Description
She has Been Here: Ma Manuhii
Years ago, there was a moment here in Laie, Hawaii, when President Gordon B. Hinckley and the president of the Laie Temple, D. Arthur Haycock, stood and looked over a hill just above the temple. The hill was covered with jungle growth and had become a dumping ground for junk.
The two men stood and looked over it. “This ought to be cleaned up,” President Haycock said, and President Hinckley responded “You’re the Temple president.” To which Elder Haycock said “I know, but that isn’t my duty.” To which President Hinckley responded “It isn’t your duty, but you know you want to do it.”
With that President Haycock went to work, secured help from Herbert Norita and others. Contributions were made and all the garbage was removed—tons of it. When it was all done, they had discovered, buried beneath, an old Hawaiian burial ground. They cleaned up and replaced the headstones, built walkways, beautified the area, even building a driveway and a beautiful fale or pavilion.

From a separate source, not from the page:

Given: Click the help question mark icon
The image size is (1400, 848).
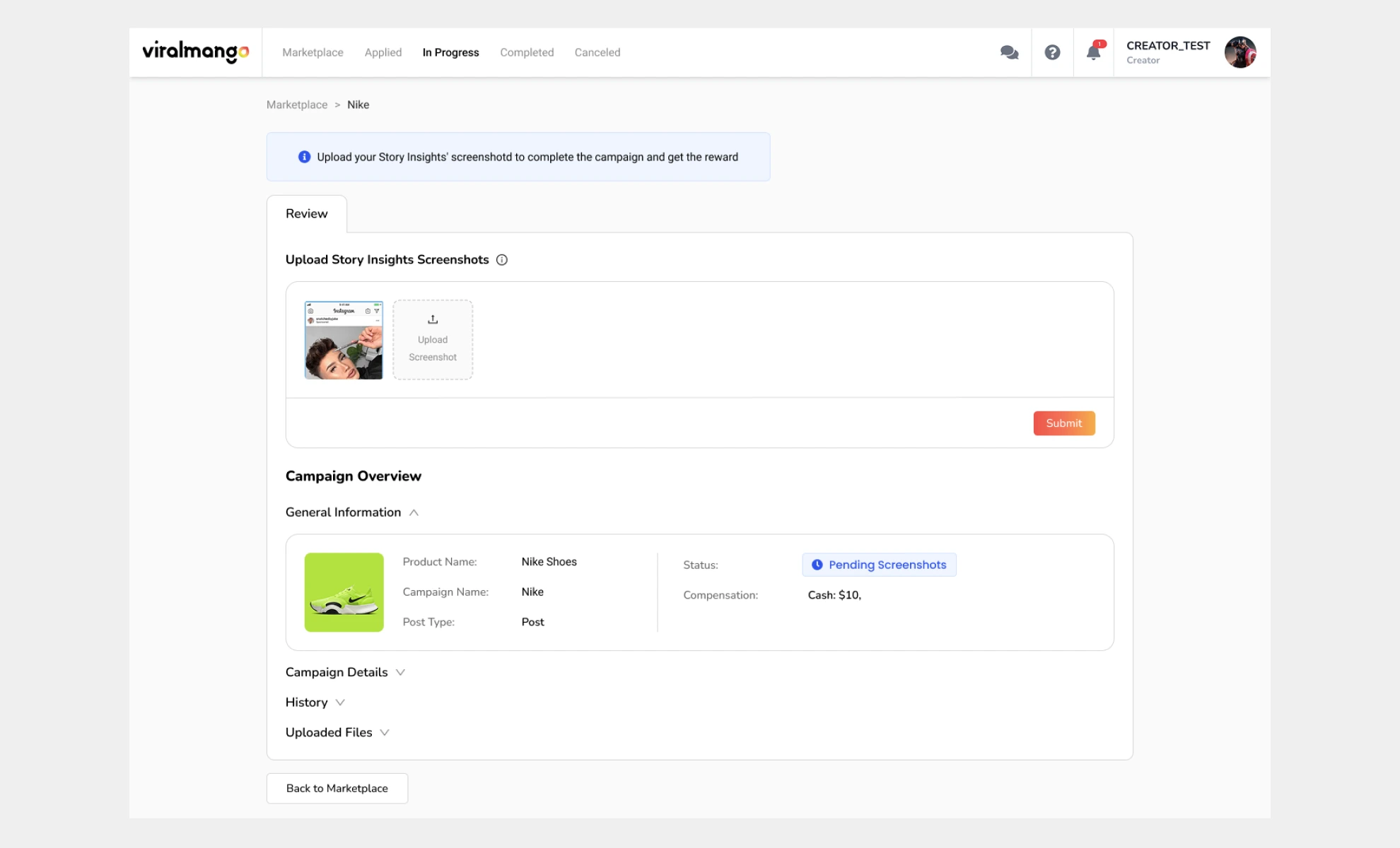Looking at the screenshot, I should pyautogui.click(x=1052, y=52).
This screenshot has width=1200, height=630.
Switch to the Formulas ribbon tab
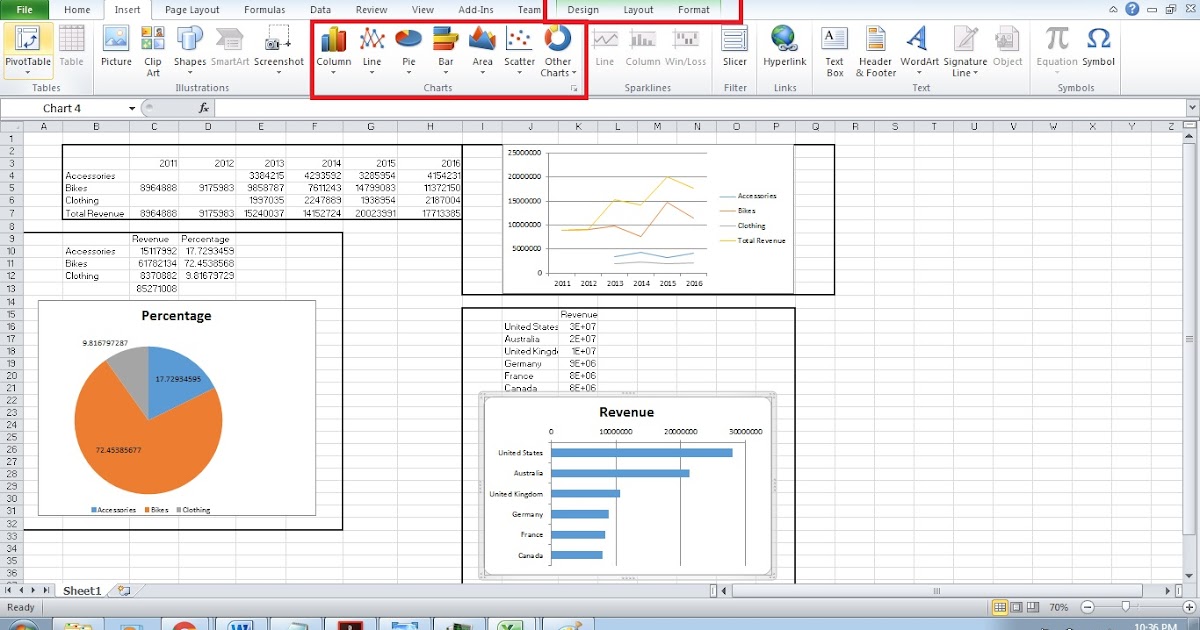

It was transformed from a garbage dump into a quiet place of meditation. President Hinckley said, “I have thought many times that ought to be called the Haycock sanctuary.”

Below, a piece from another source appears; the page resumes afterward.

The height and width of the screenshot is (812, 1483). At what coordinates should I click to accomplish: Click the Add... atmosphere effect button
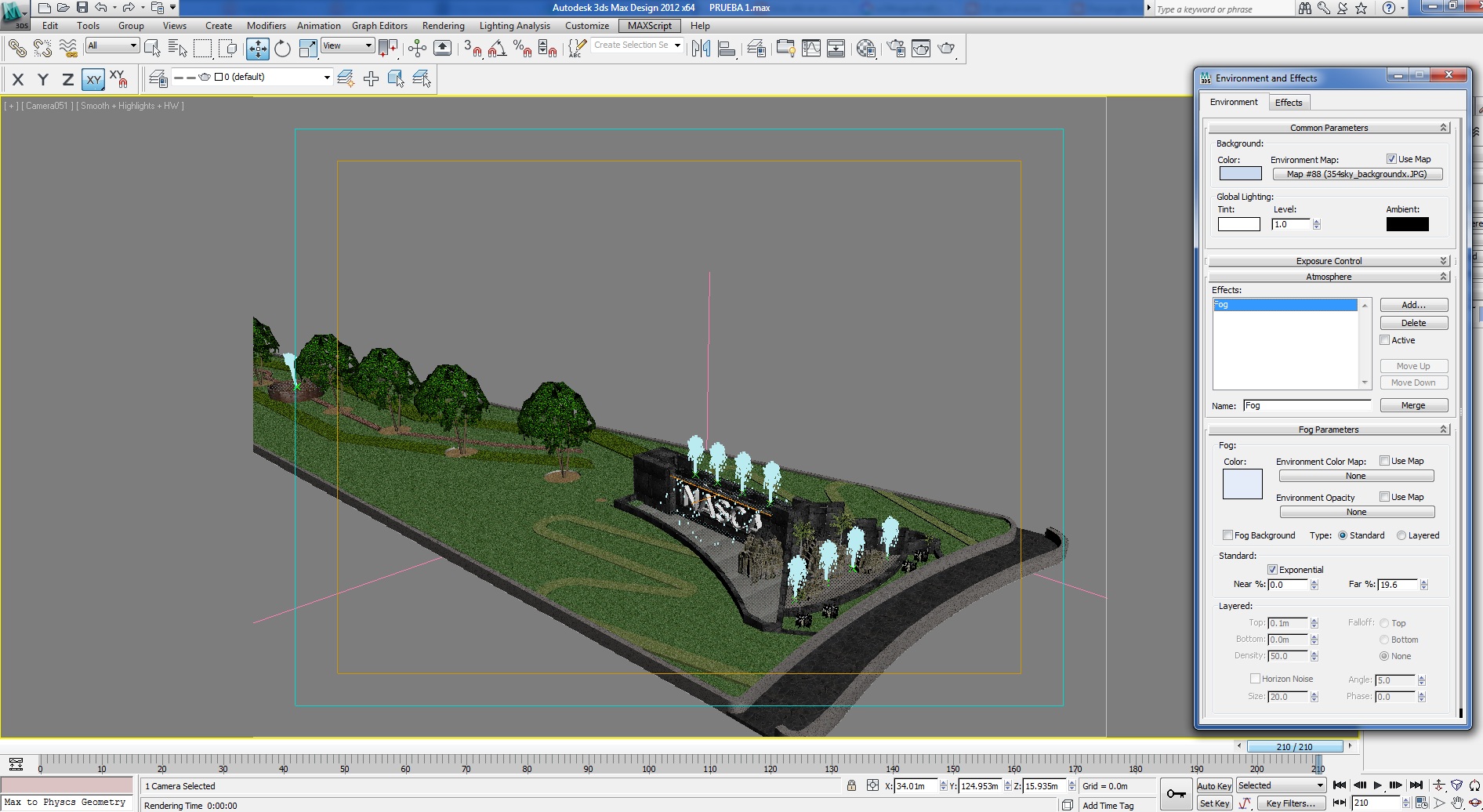coord(1413,305)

Perhaps the finishing touch was that President Haycock wanted to place a statue at the entrance to the burial ground to celebrate the life of one of the more prominent people buried there. Here is the story.
When Joseph F. Smith was called on a mission to Hawaii at the tender age of 15, he began his laborers in Maui and on the big island. Then he was transferred to serve on Molokai, where he became a presiding Elder. He was only 16. While serving there, the young Elder Smith was taken with a fever and became very very sick. Here he was, an orphan boy thousands of miles from home—helpless and critical.

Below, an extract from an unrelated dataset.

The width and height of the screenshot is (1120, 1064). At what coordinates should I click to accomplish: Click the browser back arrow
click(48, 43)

It was at that time that he was taken in by a native brother and his wife. The woman’s name was Sister Ma Manuhii. Over the next three months, she cared for him and nursed him back to health. It goes without saying that the bond between them became very strong.
Years later, when Joseph F. Smith returned to the islands, now the President of the Church, he was met at the docks by
“a poor old blind woman tottering under the weight of about 90 years and being led in. She had a few choice bananas in her hand. It was her all—her offering. She was calling ‘Iosepa, Iosepa.’ Instantly, when President Smith saw her, he ran to her and clasped her in his arms, hugged her and kissed her over and over again, patting her on the head saying ‘Mama, Mama, my dear old Mama,’ and with tears streaming down his cheeks, he turned to me (Bishop Charles Nibley) and said ‘Charlie, she nursed me when I was a boy sick and without anyone to care for me, she took me in and was a mother to me.”
It was that same Sister Ma Manuhii who was buried on that long-forgotten Hawaiian hillside. It was the desire of President Haycock to remember her. He commissioned Brother Jan Fisher of the BYU Hawaii art faculty to create a statue of Ma Manuhii.
Brother Fisher went to the temple, where he fasted and prayed on how to proceed with this sacred commission. “It was then that he felt an impression to go out to a remote jungle area to the site of an ancient altar.” There he knelt before that jungle altar and was blessed with a remarkable vision.
“The veil was parted and a young and lovely Ma Manuhii stood before him. As the vision continued, Ma Manuhii knelt and gently lifted the sick and suffering boy, Joseph F Smith and carried him in her arms to her little hut. She then placed Elder Smith on a mat and nursed him tenderly.”
Brother Fisher was able to see in exquisite detail her beautiful hands and feet and lovely brown face. At the close of the vision, Brother Fisher, with tears streaming down his face, “knew with a surety that death is not the end and that our loving Heavenly Father answers prayers, sometimes in miraculous ways.”
He returned to his studio and began to create the image of Ma Manuhii based on the vision he had seen. He finished the piece in a record 24 hours.
When Brother Fisher finished the beautiful statue of this lovely and charitable Hawaiian woman, it was shown to President D. Arthur Haycock, who turned to Brother Fisher and commented, “she has been here hasn’t she, Brother Fisher?” He responded. “Yes, she has President. Yes, she has.”
It was a testimony to Brother Fisher and a story for all of us that death is not the end. We live on and our connections to this earth go on forever. And also, a witness that the smallest acts of godly kindness are never forgotten.